> Given passage:
- - - - - - -
Employing a Therapist 2015

Employing a Therapist 2015

Q.We’re looking to take on a Therapist. We already have self-employed hygienists

How do other people approach this? Should they be self-employed & then is it an hourly rate or fee per item and what hourly rate or what % if fee.

Do any practices employ therapists rather than have as self-employed? I’d appreciate any feedback.

A.All our hygienist and therapist are self-employed.   We pay an hourly rate here in Scotland of £25.   They get paid for the whole session regardless of gaps in the diary or cancellations

A.We have two orthodontic therapists whom have progressed from nursing, they are both employed as it was a progressive part of their employment.

A.I would advise employed therapist as even under direct access they cannot treat therapy patients to comply with HMRC self-employed status. We pay ours £25 per hour.

October 2015

 

Q. Our practice is looking to recruit a Dental Therapist for the first time. I wonder if anyone has Therapist in their practice can give some suggestions or ideas whether it is better to have them on self-employed/employed terms and how their remuneration is worked out.
- - - - - - -
> Entries shown:
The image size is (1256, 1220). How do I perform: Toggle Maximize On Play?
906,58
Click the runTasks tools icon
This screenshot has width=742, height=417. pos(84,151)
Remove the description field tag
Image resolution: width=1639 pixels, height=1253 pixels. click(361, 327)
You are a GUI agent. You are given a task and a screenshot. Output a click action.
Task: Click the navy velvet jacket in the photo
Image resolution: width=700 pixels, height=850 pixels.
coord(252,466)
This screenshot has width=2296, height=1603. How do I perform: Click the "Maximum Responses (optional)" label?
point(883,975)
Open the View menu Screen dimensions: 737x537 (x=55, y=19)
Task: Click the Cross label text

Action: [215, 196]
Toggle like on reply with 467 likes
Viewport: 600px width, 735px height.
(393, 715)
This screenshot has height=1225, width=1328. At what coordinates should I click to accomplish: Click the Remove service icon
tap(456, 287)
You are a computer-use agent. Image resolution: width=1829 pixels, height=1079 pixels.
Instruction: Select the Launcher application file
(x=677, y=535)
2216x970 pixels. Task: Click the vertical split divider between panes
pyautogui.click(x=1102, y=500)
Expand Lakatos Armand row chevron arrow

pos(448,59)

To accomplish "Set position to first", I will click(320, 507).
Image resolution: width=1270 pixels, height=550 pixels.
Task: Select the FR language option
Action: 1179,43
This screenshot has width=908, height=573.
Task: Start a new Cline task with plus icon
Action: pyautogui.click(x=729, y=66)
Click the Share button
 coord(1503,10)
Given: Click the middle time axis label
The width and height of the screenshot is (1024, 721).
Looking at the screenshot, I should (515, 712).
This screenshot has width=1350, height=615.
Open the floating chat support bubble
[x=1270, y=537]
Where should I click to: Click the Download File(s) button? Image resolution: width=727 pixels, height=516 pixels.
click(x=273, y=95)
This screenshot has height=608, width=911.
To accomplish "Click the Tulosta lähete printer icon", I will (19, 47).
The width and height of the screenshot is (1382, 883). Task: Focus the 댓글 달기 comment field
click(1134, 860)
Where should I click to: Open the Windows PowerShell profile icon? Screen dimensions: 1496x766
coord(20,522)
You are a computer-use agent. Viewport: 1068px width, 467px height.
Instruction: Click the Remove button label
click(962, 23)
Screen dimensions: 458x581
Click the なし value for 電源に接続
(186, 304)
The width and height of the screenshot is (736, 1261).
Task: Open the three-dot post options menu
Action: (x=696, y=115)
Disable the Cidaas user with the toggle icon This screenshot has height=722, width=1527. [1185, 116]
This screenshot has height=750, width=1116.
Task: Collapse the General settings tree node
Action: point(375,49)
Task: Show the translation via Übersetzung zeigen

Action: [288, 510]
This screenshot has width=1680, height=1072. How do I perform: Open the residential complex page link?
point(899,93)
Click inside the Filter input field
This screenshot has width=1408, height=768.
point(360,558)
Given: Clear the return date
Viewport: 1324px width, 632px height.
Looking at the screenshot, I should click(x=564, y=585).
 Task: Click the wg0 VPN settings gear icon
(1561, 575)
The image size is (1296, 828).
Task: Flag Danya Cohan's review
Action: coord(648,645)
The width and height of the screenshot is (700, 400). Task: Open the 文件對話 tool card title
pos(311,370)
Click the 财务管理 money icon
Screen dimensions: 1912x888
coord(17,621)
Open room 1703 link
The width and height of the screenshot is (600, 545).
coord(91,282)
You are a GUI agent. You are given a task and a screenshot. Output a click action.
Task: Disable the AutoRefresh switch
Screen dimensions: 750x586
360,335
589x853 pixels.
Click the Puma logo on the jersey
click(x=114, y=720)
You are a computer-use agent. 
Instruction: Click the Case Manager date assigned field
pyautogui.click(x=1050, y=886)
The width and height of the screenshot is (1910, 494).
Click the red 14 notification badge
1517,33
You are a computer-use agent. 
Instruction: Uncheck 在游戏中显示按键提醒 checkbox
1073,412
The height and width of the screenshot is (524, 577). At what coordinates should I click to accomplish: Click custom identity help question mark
- - - - - - -
> Exercise instructions:
In the text on employing a therapist, list every reply that begins with "A.", and give the employment status each one reports or recommends.

> Result:
1. "All our hygienist and therapist are self-employed": self-employed, paid £25 an hour in Scotland for the whole session.
2. "We have two orthodontic therapists whom have progressed from nursing": both are employed.
3. "I would advise employed therapist": recommends employed status, paid £25 per hour.